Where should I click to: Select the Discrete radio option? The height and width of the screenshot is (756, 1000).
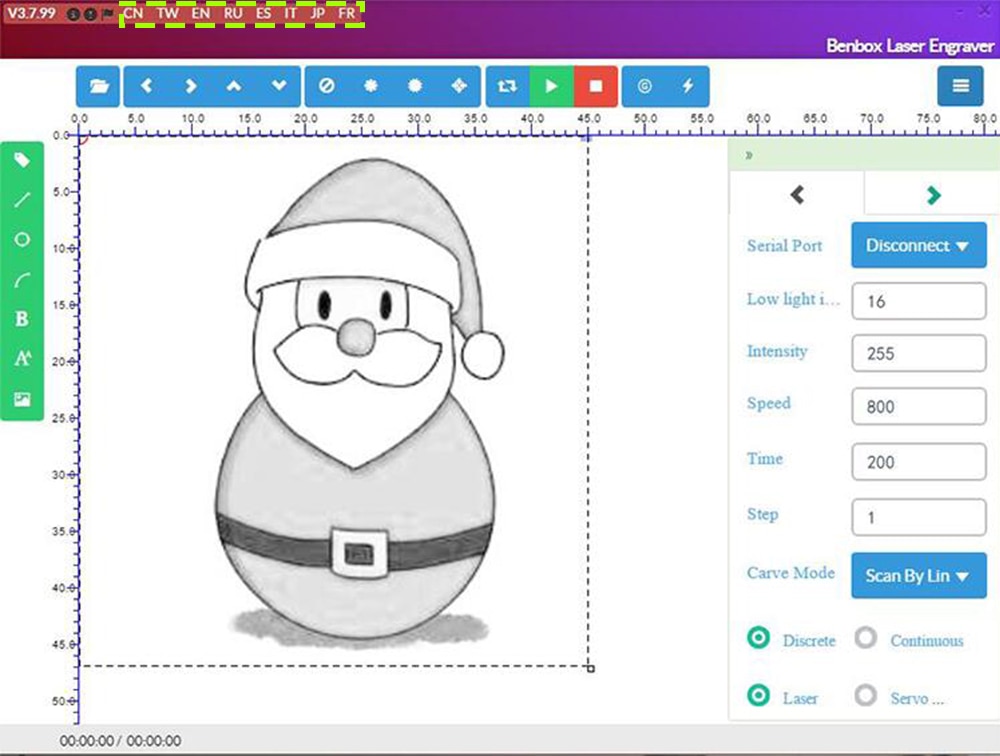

---+---

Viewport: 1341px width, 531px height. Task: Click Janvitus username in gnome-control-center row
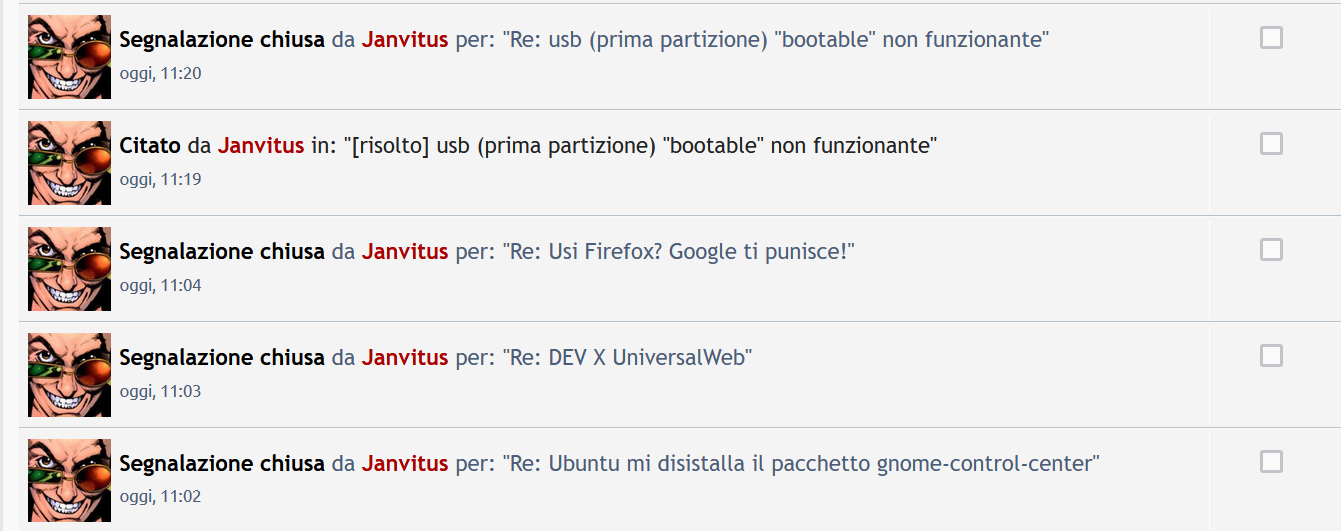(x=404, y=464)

---+---

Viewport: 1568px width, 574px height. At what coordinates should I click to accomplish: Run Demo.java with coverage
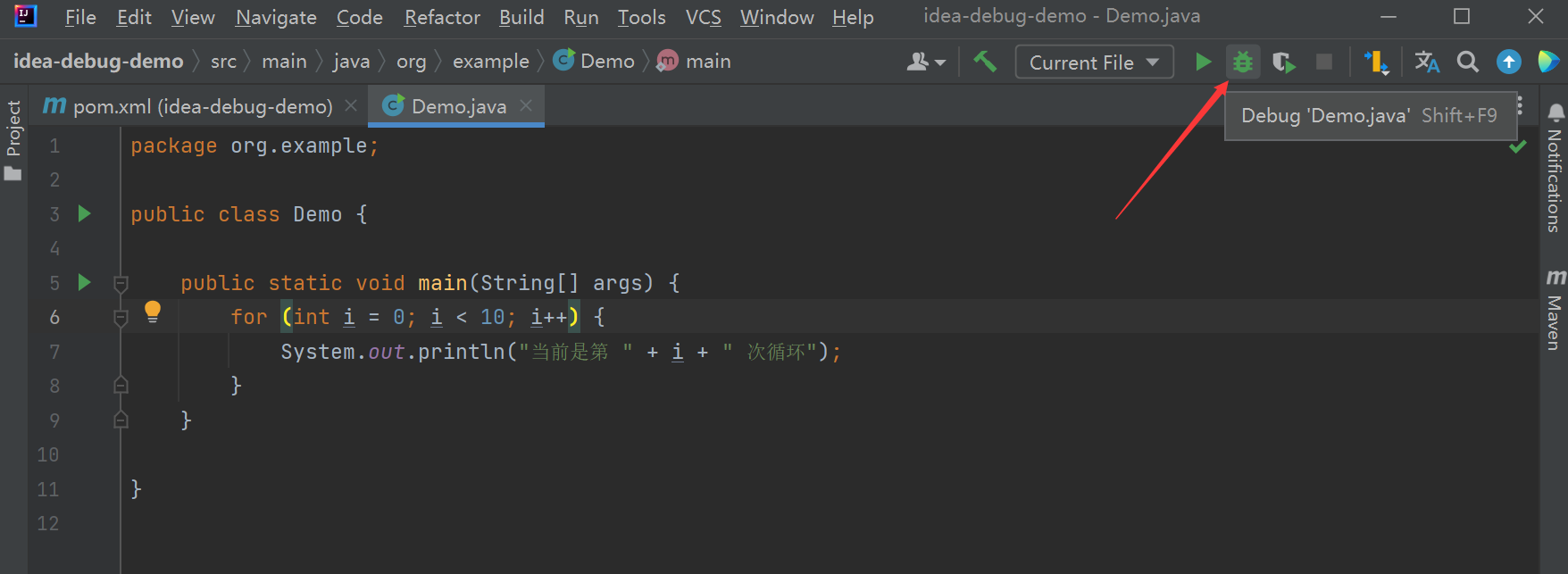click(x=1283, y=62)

---+---

* _Task statement_: Please turn the lines starting at the line that contains "Viewport: 1568px width, 574px" and ending at the line that contains "click(x=1283, y=62)", both included, into a JSON list of strings with one string per line and blank lines omitted. Leave the pictures out of the answer.

* _Task output_:
[
  "Viewport: 1568px width, 574px height. At what coordinates should I click to accomplish: Run Demo.java with coverage",
  "click(x=1283, y=62)"
]